Pablo Iglesias dijo la verdad cuando comparó el exilio de los republicanos españoles con el exilio de Carles Puigdemont. No la verdad sobre los republicanos españoles, ni siquiera la verdad sobre Puigdemont; sino la verdad sobre sí mismo. Iglesias se quedó desnudo: se le transparentó el esqueleto ideológico. Se reveló, como en una radiografía fulminante, el mamarracho que es.

Pablo Iglesias es vicepresidente segundo del Gobierno, y por lo tanto el responsable último de sus mamarrachadas es el presidente Pedro Sánchez, que lo puso y lo mantiene.

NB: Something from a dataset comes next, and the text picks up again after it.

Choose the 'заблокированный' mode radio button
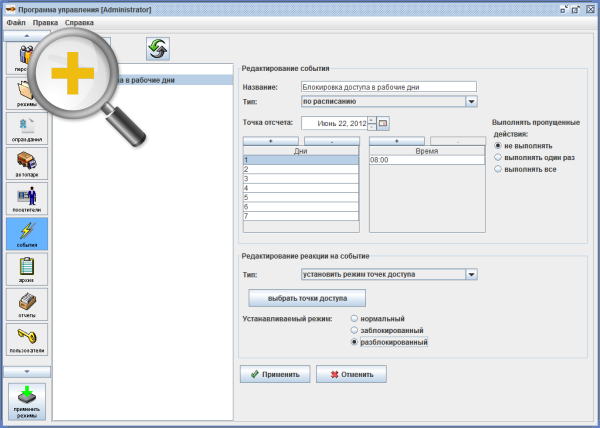The width and height of the screenshot is (600, 428). tap(354, 330)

De acuerdo con la triste militancia del PSOE que le pedía en Ferraz: “¡Con Iglesias sí!”. Desde un Gobierno del PSOE, pues, jaleado por la militancia, se ha insultado al exilio republicano, incluido el del PSOE, como sólo se había hecho desde el franquismo.

Se ha visto que para Iglesias esa República que tiene todo el día en la boca no es un país democrático como la España surgida de la Constitución de 1978. Si Iglesias no ha parado de despreciar nuestra democracia llamándola régimen del 78, es decir, un sucedáneo del régimen de Franco, está claro que la democracia de la II República, que fue exactamente la que se restableció en 1978, no era lo fundamental para él. Lo fundamental para él era un folclore tan estúpido como para hacerlo comparable con Puigdemont. Con Puigdemont y los demás independentistas, incluidos los proetarras.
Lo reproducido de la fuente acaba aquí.